# Pixel coordinate grounding data
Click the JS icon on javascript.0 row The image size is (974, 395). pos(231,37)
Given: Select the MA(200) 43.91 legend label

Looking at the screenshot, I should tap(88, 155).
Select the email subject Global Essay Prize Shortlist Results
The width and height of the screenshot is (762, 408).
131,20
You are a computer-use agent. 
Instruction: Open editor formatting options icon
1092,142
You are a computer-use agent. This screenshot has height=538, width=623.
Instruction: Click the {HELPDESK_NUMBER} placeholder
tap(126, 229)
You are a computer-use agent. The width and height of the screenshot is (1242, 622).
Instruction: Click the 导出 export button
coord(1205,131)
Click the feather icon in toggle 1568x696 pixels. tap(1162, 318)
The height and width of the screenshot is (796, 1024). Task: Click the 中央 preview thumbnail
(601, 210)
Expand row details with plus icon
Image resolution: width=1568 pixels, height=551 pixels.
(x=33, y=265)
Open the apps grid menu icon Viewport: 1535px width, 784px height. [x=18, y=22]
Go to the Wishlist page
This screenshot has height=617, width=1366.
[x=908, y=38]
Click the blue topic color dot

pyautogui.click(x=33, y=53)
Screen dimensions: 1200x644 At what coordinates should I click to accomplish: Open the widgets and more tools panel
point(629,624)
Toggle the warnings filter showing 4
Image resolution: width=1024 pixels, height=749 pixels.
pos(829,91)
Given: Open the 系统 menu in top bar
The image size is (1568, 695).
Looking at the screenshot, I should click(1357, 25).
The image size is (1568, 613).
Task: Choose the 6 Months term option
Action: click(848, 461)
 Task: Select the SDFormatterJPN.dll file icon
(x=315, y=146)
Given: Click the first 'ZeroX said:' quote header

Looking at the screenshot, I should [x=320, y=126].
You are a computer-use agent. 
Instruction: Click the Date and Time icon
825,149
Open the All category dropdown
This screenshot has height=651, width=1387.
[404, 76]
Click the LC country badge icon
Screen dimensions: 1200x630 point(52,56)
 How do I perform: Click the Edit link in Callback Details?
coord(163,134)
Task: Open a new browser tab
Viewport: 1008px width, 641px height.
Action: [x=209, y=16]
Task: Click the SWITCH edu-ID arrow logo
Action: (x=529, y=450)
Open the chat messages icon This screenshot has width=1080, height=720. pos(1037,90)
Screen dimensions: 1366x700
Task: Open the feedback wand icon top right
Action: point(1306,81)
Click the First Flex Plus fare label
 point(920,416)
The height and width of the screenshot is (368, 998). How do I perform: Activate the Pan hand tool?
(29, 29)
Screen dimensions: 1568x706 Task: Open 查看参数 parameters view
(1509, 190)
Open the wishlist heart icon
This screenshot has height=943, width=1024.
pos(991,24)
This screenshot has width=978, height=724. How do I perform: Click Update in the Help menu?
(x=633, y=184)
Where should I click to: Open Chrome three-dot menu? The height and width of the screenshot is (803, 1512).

# Task requirements
Every entry shown above should be transcribed without alteration.

# Solution to this exercise
Click the JS icon on javascript.0 row The image size is (974, 395). pos(231,37)
Given: Select the MA(200) 43.91 legend label

Looking at the screenshot, I should tap(88, 155).
Select the email subject Global Essay Prize Shortlist Results
The width and height of the screenshot is (762, 408).
131,20
You are a computer-use agent. 
Instruction: Open editor formatting options icon
1092,142
You are a computer-use agent. This screenshot has height=538, width=623.
Instruction: Click the {HELPDESK_NUMBER} placeholder
tap(126, 229)
You are a computer-use agent. The width and height of the screenshot is (1242, 622).
Instruction: Click the 导出 export button
coord(1205,131)
Click the feather icon in toggle 1568x696 pixels. tap(1162, 318)
The height and width of the screenshot is (796, 1024). Task: Click the 中央 preview thumbnail
(601, 210)
Expand row details with plus icon
Image resolution: width=1568 pixels, height=551 pixels.
(x=33, y=265)
Open the apps grid menu icon Viewport: 1535px width, 784px height. [x=18, y=22]
Go to the Wishlist page
This screenshot has height=617, width=1366.
[x=908, y=38]
Click the blue topic color dot

pyautogui.click(x=33, y=53)
Screen dimensions: 1200x644 At what coordinates should I click to accomplish: Open the widgets and more tools panel
point(629,624)
Toggle the warnings filter showing 4
Image resolution: width=1024 pixels, height=749 pixels.
pos(829,91)
Given: Open the 系统 menu in top bar
The image size is (1568, 695).
Looking at the screenshot, I should click(1357, 25).
The image size is (1568, 613).
Task: Choose the 6 Months term option
Action: click(848, 461)
 Task: Select the SDFormatterJPN.dll file icon
(x=315, y=146)
Given: Click the first 'ZeroX said:' quote header

Looking at the screenshot, I should [x=320, y=126].
You are a computer-use agent. 
Instruction: Click the Date and Time icon
825,149
Open the All category dropdown
This screenshot has height=651, width=1387.
[404, 76]
Click the LC country badge icon
Screen dimensions: 1200x630 point(52,56)
 How do I perform: Click the Edit link in Callback Details?
coord(163,134)
Task: Open a new browser tab
Viewport: 1008px width, 641px height.
Action: [x=209, y=16]
Task: Click the SWITCH edu-ID arrow logo
Action: (x=529, y=450)
Open the chat messages icon This screenshot has width=1080, height=720. pos(1037,90)
Screen dimensions: 1366x700
Task: Open the feedback wand icon top right
Action: point(1306,81)
Click the First Flex Plus fare label
 point(920,416)
The height and width of the screenshot is (368, 998). How do I perform: Activate the Pan hand tool?
(29, 29)
Screen dimensions: 1568x706 Task: Open 查看参数 parameters view
(1509, 190)
Open the wishlist heart icon
This screenshot has height=943, width=1024.
pos(991,24)
This screenshot has width=978, height=724. How do I perform: Click Update in the Help menu?
(x=633, y=184)
Where should I click to: Open Chrome three-dot menu? The height and width of the screenshot is (803, 1512).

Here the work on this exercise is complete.